I built my UDS over the last two days while my 3 year old napped. Got a new, unlined steel drum and have drilled three 7/8 holes two inches from the bottom for the intakes. I have pipe nipples for them (two caps and a ball valve), but I'm an idiot and didn't get a step bit big enough to drill holes to fit the OUTSIDE of the pipe nipples (the pipes are 3/4, and I bought the step bit that could drill a 3/4 hole).

This has been interesting...no welding capabilities and a fairly limited tool arsenal. I bought a 24 x 24 inch piece of expanded metal at HD, and cut it in half. I took each piece and bend them around a propane tank, and fastened them together with bolts and fender washers. Used rebar tie wire to fasten the expanded metal to a Weber charcoal grate, and put 3-inch legs to keep it off the bottom and above the pipe nipples....so the whole thing is about 14-16 inches in diameter and 12 inches tall.

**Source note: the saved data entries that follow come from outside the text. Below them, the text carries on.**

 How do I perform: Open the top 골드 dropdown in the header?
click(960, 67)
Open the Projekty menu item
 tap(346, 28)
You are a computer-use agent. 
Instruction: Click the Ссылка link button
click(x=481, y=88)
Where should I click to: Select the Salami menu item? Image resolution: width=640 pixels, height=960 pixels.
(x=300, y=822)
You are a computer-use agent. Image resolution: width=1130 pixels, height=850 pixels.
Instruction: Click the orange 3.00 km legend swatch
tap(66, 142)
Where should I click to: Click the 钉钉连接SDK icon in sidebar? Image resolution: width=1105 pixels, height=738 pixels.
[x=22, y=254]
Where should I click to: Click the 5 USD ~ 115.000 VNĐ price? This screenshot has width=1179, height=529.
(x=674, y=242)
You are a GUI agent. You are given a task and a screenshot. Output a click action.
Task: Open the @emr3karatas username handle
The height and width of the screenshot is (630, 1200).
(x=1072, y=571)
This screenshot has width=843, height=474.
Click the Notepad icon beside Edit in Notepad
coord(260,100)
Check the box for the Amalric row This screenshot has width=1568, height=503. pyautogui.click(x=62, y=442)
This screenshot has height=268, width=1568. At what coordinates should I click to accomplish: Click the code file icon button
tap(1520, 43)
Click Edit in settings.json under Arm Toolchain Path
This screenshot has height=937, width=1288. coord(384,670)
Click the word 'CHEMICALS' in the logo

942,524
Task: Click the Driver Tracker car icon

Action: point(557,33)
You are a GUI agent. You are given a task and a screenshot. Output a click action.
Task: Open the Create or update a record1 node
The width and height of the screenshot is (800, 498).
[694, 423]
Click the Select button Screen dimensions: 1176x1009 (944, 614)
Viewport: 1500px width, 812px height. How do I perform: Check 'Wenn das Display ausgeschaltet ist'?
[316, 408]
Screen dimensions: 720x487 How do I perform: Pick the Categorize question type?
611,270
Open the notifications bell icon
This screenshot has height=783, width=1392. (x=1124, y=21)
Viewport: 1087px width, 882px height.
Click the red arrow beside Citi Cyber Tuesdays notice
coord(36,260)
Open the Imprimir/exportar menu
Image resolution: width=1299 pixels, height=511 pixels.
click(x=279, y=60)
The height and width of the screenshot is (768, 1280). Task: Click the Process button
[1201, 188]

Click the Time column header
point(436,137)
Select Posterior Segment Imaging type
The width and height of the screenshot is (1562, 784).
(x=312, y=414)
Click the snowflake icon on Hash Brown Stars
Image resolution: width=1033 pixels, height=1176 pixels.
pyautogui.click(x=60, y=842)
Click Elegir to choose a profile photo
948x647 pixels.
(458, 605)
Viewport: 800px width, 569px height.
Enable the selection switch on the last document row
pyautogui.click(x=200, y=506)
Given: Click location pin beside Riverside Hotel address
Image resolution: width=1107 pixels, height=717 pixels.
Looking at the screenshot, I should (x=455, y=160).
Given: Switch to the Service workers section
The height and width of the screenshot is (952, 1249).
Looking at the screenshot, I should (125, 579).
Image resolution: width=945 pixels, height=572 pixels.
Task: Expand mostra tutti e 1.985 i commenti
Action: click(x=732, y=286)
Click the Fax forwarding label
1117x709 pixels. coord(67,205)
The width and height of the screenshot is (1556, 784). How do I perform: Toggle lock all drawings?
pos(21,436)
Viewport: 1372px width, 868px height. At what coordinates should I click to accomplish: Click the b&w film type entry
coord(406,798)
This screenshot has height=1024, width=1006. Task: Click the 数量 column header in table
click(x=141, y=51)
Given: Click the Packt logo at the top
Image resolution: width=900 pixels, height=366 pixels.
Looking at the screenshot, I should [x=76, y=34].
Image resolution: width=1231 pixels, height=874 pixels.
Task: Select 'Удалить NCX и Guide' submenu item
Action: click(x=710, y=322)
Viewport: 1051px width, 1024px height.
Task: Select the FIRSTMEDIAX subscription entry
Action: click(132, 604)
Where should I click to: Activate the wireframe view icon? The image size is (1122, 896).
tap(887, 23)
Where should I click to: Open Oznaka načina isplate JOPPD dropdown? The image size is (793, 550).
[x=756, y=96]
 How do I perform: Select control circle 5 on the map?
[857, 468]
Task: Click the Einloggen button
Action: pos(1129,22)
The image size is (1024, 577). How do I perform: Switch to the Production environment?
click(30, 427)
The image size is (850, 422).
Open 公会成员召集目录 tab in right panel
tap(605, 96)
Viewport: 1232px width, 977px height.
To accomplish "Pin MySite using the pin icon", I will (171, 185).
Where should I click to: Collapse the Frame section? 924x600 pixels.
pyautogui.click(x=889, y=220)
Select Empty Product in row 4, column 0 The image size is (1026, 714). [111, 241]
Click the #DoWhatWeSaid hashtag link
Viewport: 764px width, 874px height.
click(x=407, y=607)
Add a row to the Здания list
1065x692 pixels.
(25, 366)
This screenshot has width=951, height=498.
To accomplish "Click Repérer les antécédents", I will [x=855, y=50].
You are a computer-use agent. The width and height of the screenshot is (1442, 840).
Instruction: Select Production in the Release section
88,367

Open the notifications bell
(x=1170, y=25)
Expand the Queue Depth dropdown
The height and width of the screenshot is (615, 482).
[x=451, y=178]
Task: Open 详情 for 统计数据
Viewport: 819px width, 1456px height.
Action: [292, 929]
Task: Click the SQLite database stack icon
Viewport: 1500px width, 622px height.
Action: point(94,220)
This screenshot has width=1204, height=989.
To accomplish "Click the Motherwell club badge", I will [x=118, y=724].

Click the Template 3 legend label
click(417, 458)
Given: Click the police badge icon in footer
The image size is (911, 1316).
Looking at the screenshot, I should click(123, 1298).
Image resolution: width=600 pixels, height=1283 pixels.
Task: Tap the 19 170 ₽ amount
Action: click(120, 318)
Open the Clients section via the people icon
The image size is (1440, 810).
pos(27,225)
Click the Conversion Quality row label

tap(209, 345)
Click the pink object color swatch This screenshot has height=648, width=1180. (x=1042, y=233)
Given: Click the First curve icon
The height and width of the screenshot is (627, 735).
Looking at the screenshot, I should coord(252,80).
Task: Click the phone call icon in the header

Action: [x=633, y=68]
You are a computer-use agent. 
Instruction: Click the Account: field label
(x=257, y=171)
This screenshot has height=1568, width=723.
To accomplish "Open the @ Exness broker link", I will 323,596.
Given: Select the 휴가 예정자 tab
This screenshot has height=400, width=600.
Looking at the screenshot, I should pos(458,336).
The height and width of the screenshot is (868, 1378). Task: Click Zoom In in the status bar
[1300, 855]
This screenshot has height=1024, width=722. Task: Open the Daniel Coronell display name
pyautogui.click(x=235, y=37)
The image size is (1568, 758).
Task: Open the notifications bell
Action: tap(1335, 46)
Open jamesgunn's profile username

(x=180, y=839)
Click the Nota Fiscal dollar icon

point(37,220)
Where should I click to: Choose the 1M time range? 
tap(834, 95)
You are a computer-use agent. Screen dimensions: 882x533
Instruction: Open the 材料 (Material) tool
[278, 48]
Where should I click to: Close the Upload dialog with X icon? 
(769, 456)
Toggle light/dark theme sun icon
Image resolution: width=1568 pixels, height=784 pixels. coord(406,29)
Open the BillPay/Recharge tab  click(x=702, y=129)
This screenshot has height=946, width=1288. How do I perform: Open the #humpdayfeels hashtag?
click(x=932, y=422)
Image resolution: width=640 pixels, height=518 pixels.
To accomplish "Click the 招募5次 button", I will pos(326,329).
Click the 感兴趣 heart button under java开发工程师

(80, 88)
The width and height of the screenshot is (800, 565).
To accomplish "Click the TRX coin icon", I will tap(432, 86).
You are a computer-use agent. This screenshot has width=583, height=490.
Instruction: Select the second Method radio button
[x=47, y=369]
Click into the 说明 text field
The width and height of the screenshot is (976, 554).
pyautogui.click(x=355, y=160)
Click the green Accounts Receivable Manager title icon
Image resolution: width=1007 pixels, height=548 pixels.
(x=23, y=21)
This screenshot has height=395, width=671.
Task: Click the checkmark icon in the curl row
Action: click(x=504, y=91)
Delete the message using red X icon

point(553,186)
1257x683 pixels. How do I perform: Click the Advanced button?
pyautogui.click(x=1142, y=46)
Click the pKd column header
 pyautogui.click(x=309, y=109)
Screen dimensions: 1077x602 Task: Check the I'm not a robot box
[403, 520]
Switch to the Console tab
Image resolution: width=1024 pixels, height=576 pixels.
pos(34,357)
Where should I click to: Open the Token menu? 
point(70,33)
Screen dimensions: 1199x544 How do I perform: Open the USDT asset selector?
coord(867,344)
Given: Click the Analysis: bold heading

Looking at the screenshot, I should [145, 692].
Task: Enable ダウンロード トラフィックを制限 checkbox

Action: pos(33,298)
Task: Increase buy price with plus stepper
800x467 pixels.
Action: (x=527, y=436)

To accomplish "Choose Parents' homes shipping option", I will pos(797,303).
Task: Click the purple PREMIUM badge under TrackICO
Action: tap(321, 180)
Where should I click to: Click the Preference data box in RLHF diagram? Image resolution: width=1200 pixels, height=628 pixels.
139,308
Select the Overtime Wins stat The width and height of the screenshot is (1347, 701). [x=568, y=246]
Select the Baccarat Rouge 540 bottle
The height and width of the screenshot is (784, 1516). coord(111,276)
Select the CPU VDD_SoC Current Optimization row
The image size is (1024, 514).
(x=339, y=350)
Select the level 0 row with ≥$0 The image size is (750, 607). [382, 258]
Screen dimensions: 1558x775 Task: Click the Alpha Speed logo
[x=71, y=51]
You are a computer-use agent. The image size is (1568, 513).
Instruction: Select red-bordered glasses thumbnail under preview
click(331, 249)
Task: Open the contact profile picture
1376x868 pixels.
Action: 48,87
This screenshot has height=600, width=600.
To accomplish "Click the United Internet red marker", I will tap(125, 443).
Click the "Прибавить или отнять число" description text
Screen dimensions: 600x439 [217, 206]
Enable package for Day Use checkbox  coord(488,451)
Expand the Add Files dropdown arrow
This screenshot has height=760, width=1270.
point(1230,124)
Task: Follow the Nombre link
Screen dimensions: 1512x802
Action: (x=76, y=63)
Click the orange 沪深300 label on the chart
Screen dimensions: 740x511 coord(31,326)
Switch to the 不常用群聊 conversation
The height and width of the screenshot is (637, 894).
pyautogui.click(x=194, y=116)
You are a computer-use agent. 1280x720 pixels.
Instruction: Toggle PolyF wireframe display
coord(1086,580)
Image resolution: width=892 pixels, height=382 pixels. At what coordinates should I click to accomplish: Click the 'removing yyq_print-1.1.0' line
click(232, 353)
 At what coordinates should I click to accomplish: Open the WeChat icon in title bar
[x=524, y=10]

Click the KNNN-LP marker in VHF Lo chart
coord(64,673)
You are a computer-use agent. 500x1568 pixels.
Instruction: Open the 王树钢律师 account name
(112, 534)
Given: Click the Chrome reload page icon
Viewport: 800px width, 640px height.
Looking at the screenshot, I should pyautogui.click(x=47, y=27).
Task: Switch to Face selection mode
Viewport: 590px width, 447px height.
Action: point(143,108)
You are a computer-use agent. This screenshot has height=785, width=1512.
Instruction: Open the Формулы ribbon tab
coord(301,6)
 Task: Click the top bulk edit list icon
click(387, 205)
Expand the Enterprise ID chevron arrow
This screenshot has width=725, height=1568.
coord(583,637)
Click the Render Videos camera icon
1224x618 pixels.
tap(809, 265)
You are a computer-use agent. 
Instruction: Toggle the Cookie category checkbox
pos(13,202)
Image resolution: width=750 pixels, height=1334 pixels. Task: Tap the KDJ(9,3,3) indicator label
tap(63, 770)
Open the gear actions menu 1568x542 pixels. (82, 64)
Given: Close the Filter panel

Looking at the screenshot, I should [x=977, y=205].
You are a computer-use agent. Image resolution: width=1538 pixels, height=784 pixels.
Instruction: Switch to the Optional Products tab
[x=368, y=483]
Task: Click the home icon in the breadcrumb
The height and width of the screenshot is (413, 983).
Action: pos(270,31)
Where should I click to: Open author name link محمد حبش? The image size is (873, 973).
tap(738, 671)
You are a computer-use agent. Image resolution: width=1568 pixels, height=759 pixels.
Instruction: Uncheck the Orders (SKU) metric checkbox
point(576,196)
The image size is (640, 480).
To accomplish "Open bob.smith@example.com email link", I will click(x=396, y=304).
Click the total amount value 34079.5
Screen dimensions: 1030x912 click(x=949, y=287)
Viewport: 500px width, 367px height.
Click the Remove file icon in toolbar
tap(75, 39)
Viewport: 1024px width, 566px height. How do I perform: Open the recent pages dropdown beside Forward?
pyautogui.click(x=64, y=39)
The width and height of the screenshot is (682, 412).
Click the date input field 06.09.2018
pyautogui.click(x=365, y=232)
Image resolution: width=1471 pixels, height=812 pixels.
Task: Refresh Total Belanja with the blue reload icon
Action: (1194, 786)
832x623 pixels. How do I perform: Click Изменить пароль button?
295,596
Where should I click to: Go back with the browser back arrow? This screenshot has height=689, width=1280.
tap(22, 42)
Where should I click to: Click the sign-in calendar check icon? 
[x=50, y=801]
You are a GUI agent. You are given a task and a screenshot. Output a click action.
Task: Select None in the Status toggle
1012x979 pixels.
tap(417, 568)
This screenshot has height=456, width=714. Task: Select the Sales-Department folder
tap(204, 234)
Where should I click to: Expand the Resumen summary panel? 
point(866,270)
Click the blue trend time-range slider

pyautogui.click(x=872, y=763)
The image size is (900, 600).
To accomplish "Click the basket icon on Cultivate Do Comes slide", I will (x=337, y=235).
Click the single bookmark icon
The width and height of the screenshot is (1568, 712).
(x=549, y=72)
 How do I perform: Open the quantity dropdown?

Project is getting more expensive than I really wanted it to, so I'm not going to mess with buying a Weber Kettle lid, I'm just using the flat. Put a garage door handle in the middle and five 7/8 inch (largest my unibit would drill) in a domino pattern between the handle and the edge. Grate is sitting 5 inches from the top...might should've dropped it an inch more, but I started worrying about the "golden rule" of 24" of clearance.

The drum came glossy black with a white lid. I plan on adding the bottle opener mod and painting the lid red, and putting a large red Double T on it as well. I can't wait to fire it up tomorrow. I'm just going to use foil to plug up the intakes until I can get a bigger step bit to fit the pipes. Going to coat it with Pam tomorrow morning, and get it started. I plan on getting a turkey thermometer to put in the side right under the grate, and I already bought a probe meat thermometer.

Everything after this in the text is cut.